Look for new emerging services on the edge
There are a lot of other companies that could get a big boost from incorporating edge computing into their operations, and one article is not enough to cover them all. So instead, I'm picking Google parent Alphabet (NASDAQ:GOOG)(NASDAQ:GOOGL). Though over 80% of Alphabet's revenues are derived from advertising, the tech giant has its hands in all sorts of cookie jars. And it is investing proceeds from that highly lucrative ad business into a plethora of businesses like cloud computing, data science and analytics, autonomous vehicles and logistics, and connected entertainment -- all of which could benefit from a healthy dose of faster, lower-latency computing.

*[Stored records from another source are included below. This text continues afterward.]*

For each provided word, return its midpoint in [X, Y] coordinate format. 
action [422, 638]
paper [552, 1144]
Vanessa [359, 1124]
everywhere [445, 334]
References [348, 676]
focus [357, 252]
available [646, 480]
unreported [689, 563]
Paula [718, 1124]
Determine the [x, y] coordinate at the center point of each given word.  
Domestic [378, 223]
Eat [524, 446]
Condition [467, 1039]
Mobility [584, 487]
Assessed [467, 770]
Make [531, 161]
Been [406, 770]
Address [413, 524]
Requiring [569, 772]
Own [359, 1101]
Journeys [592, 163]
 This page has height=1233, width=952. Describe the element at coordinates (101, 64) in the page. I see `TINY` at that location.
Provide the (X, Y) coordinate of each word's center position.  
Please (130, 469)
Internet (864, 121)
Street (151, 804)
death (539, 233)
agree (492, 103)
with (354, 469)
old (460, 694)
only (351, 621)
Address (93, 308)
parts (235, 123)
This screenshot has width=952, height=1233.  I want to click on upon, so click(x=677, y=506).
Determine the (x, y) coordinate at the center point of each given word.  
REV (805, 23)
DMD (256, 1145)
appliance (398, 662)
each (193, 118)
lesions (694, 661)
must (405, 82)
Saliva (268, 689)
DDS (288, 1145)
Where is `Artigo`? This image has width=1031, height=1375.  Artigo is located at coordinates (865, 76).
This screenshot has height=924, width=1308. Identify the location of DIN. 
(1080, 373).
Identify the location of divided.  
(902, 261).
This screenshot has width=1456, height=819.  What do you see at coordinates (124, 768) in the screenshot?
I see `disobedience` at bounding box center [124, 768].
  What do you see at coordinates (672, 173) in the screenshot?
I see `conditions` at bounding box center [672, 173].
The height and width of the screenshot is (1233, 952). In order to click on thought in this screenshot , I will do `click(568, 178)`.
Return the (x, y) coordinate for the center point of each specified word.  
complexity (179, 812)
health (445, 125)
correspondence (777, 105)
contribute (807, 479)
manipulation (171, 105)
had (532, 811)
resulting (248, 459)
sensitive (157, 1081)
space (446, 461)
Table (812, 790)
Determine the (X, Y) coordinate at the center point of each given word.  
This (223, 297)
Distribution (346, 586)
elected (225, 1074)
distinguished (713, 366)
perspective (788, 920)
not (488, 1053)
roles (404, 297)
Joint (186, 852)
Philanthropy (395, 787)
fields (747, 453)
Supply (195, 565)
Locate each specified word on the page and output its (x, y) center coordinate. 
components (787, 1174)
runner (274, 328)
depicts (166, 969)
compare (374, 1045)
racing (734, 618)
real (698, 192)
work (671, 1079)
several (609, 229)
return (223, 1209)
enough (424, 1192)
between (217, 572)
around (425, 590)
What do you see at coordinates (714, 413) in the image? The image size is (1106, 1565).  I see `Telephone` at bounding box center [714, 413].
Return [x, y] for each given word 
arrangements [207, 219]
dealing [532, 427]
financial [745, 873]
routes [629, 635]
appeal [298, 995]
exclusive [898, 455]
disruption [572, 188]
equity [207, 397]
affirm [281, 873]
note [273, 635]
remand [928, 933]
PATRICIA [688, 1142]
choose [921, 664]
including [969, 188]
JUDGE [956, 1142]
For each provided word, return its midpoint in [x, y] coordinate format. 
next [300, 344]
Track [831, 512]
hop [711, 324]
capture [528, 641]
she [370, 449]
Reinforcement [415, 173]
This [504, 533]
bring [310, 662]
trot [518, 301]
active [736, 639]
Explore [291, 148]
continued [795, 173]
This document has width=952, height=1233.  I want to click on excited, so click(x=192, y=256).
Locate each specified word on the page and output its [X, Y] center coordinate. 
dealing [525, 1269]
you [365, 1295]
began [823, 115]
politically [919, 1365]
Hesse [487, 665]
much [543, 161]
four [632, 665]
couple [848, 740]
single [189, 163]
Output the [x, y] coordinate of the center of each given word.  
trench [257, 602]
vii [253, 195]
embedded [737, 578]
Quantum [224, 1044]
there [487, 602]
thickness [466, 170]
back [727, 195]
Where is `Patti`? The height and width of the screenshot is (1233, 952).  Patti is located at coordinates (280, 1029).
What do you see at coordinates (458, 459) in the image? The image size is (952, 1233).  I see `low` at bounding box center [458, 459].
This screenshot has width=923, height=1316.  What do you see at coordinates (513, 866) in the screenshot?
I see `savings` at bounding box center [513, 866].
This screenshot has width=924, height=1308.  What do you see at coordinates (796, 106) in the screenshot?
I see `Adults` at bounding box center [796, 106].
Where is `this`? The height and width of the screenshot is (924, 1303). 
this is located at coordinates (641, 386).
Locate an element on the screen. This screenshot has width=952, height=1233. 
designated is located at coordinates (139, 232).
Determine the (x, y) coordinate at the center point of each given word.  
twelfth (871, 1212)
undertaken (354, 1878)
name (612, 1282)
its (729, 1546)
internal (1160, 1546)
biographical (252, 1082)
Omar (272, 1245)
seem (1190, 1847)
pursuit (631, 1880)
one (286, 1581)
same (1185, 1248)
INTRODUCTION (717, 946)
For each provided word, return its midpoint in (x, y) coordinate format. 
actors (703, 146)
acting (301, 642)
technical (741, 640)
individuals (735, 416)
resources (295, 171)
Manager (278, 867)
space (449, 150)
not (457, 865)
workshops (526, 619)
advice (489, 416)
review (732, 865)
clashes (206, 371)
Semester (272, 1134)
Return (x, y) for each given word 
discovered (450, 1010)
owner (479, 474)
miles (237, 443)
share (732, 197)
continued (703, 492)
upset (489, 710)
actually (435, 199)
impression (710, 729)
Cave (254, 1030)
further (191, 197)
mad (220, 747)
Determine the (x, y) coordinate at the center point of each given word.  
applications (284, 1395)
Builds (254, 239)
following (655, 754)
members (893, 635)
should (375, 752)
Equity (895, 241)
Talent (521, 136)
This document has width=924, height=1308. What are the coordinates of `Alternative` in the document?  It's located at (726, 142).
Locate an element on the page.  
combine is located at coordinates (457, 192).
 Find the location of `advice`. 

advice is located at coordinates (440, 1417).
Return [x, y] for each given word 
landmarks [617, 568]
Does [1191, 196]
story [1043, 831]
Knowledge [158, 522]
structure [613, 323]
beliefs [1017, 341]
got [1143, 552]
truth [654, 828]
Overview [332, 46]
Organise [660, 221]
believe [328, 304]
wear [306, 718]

Investors may be worried that increased scrutiny from antitrust regulators will put a damper on Alphabet's prospects, but that in itself is a reason for the search and advertising leader to keep its foot on the gas when it comes to innovation. With many of its subsidiaries and strategic investments dependent on a faster internet and higher-level computing power, the edge could help accelerate the development of Alphabet's portfolio of new ventures and boost profits as they grow.
This is a high-level overview of edge computing and the businesses that could benefit as a result of its development, so investors should do their own due diligence and research before buying any of the stocks mentioned. But the edge could help push the boundaries of what is possible in the next decade, and that makes it a trend worth digging into. Whether the total market ends up being worth billions or trillions every year, this tech trend is poised to provide needle-moving results for investors' portfolios.